WHAT THE TASK ASKS: Which lines have the string "Enable"? Copy all of them from the entries below.

Records from a data collection:
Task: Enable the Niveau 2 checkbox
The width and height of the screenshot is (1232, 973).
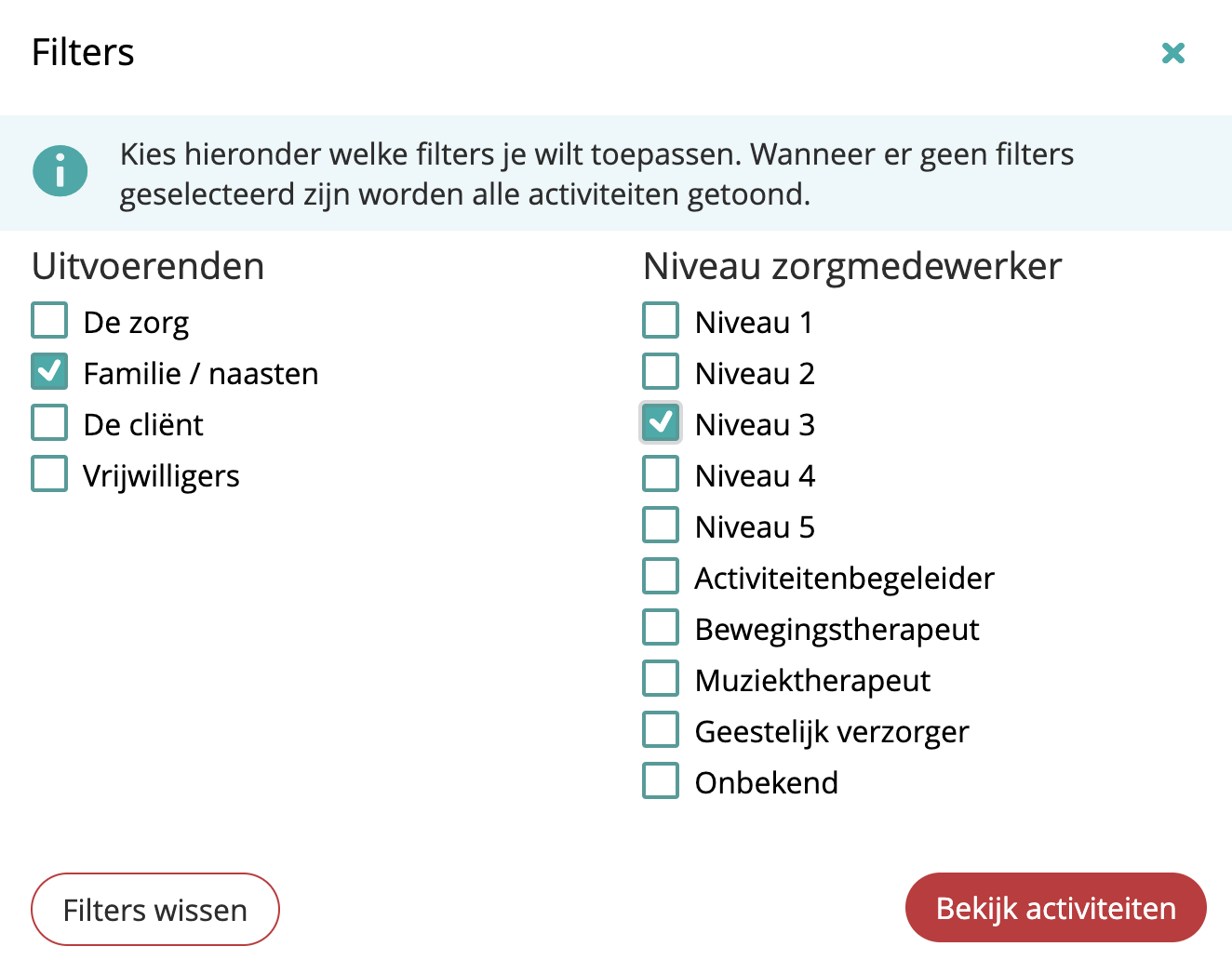Action: click(661, 371)
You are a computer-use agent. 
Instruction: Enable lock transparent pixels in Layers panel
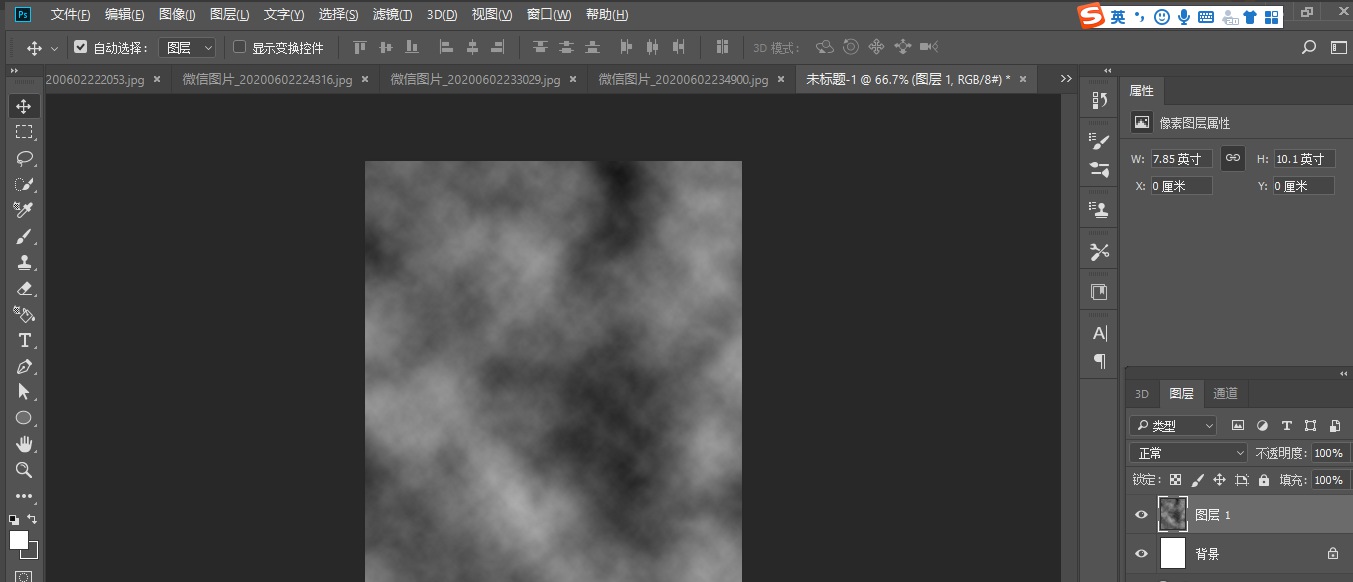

SOLUTION TO THIS PROBLEM:
Task: Enable the Niveau 2 checkbox
Instruction: Enable lock transparent pixels in Layers panel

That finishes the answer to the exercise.